Hi
I am using Torch 1.7.1 and Cuda 10.1 in Titan XP.
but when i use .cuda() command,it always takes more than 10 mins.
According to the same problem answered before,i try to use torch.cuda.synchronize() before the .cuda() command,but synchronize still needs more than 10mins.
Is there anyway to accelerate this?
Here’s my code and result, thanks in advance.
import torch
from datetime import datetime
torch.cuda.set_device(2)
t1 = datetime.now()
torch.cuda.synchronize()
print(datetime.now() - t1)
for i in range(10):
x = torch.randn(10, 10, 10, 10) # similar timings regardless of the tensor size
t1 = datetime.now()
x.cuda()
print(i, datetime.now() - t1)
Thanks,but I’m not authorized to update gpu driver,thus i can only use cuda 10.1.
I tried to update pytorch to 1.8.1,which is the latest release i can get with cuda 10.1,but the problem remains.
Besides,the performance used to be great using pytorch 1.7.1,so i assume it is not the version problem.
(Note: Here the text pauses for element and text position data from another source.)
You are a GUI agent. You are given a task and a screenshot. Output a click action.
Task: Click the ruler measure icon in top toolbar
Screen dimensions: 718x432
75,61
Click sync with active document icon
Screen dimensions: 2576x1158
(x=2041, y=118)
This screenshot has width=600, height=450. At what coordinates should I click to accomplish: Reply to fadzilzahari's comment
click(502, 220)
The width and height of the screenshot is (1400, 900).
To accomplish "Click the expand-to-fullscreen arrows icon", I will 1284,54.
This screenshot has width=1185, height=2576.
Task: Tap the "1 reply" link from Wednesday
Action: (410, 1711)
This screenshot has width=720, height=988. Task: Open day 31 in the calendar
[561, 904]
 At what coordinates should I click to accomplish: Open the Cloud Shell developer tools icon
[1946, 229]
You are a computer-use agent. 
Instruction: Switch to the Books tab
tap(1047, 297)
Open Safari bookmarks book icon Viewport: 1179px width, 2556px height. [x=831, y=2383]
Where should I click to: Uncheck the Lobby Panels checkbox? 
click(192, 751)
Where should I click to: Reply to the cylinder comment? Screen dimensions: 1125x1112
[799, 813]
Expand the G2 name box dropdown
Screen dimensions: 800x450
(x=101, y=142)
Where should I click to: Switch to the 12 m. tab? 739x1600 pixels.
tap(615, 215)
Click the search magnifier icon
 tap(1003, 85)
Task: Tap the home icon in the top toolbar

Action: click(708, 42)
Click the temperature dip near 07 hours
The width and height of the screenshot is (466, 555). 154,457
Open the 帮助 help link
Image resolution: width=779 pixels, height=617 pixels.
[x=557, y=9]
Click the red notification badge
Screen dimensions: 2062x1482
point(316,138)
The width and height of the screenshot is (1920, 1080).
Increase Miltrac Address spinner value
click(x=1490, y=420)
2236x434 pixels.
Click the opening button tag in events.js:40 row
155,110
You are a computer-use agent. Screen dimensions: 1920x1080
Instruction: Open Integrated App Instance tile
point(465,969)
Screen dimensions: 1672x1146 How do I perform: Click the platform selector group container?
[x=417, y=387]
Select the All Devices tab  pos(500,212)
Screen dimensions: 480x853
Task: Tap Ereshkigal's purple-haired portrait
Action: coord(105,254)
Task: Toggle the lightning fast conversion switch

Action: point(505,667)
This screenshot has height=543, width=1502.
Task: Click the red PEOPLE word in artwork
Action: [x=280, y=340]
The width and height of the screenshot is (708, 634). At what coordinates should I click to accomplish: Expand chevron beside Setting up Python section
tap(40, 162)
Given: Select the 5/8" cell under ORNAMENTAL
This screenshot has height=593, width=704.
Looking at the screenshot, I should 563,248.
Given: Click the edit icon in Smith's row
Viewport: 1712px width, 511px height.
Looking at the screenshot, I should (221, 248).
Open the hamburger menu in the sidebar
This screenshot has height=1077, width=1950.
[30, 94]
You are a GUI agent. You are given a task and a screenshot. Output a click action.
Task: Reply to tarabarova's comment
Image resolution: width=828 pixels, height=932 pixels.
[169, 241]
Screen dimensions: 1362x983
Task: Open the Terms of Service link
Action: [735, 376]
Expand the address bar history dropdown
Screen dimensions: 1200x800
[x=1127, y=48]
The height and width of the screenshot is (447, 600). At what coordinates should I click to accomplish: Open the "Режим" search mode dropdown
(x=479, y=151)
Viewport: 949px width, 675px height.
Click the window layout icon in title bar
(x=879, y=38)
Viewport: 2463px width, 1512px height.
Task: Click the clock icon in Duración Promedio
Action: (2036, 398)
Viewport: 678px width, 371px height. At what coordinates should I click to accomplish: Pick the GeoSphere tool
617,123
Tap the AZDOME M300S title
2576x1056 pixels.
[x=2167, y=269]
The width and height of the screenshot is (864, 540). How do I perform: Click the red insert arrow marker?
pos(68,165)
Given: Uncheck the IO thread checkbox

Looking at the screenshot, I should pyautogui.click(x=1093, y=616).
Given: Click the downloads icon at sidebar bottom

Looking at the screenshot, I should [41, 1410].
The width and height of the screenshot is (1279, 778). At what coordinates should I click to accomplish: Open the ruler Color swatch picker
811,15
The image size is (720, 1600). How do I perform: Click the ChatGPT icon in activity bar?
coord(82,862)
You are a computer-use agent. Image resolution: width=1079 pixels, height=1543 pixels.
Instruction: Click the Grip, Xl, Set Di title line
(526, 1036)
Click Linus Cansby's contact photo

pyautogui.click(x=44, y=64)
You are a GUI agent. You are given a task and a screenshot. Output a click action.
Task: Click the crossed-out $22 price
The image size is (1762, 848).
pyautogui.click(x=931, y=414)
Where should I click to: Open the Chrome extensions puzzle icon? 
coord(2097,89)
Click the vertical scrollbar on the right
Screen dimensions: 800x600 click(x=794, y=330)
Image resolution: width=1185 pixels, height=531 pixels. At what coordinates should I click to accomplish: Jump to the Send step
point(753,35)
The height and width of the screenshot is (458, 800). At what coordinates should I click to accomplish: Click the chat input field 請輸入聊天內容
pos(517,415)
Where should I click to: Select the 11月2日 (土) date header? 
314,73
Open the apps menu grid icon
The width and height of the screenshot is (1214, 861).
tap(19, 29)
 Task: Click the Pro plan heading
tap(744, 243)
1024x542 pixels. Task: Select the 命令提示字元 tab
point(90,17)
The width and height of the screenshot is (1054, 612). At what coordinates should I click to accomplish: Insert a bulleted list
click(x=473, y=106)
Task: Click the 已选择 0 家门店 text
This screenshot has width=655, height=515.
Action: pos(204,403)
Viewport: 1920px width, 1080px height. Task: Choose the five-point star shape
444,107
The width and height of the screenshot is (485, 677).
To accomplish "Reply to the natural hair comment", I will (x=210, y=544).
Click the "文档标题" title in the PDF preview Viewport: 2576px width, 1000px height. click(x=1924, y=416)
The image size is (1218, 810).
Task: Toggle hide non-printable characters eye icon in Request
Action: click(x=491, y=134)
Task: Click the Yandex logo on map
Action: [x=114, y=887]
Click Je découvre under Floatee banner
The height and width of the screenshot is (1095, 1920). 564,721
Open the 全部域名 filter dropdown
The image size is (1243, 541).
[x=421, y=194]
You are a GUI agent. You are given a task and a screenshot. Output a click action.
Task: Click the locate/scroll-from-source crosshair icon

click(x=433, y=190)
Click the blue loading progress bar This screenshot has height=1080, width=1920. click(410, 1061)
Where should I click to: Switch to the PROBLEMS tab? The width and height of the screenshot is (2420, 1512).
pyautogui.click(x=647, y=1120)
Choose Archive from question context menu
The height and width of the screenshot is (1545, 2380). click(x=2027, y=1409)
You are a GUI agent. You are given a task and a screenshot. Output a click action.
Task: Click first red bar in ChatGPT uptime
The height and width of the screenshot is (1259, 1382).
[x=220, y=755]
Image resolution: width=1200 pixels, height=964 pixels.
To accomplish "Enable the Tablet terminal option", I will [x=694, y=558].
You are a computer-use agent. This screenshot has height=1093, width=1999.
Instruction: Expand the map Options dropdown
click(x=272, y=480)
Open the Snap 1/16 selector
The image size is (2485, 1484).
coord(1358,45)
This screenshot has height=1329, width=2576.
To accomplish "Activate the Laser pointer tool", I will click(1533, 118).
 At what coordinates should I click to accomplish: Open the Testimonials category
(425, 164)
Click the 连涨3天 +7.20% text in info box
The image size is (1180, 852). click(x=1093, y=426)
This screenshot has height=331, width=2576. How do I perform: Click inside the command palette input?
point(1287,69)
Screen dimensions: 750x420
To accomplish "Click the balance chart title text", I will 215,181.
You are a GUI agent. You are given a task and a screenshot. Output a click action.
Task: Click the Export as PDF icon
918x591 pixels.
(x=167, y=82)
The issue sounds a bit as if you are JIT compiling for your architecture.
Since you are using a Titan Xp, it should have a supported compute capability of 6.1. Do you have any other devices in this machine which might be older?
If so, could you mask the Titan Xp via export CUDA_VISIBLE_DEVICES=ID where ID denotes the GPU id and see if you are hitting the same issue again?